* Task data
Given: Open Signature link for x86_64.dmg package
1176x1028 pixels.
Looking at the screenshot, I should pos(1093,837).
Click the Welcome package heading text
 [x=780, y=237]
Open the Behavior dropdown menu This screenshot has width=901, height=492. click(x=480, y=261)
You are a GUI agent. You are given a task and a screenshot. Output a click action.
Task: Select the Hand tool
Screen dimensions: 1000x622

---

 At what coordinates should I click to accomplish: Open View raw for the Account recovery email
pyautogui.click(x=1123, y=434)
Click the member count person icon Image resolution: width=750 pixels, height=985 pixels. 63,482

--

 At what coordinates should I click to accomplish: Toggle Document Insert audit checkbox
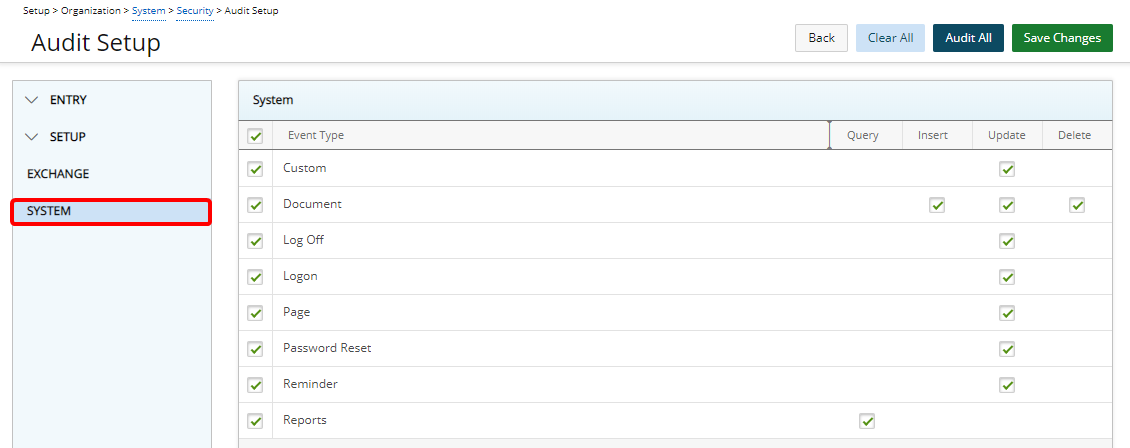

* Task to carry out
Tally the lines above that include "height"; give only the tally.

* Solution
2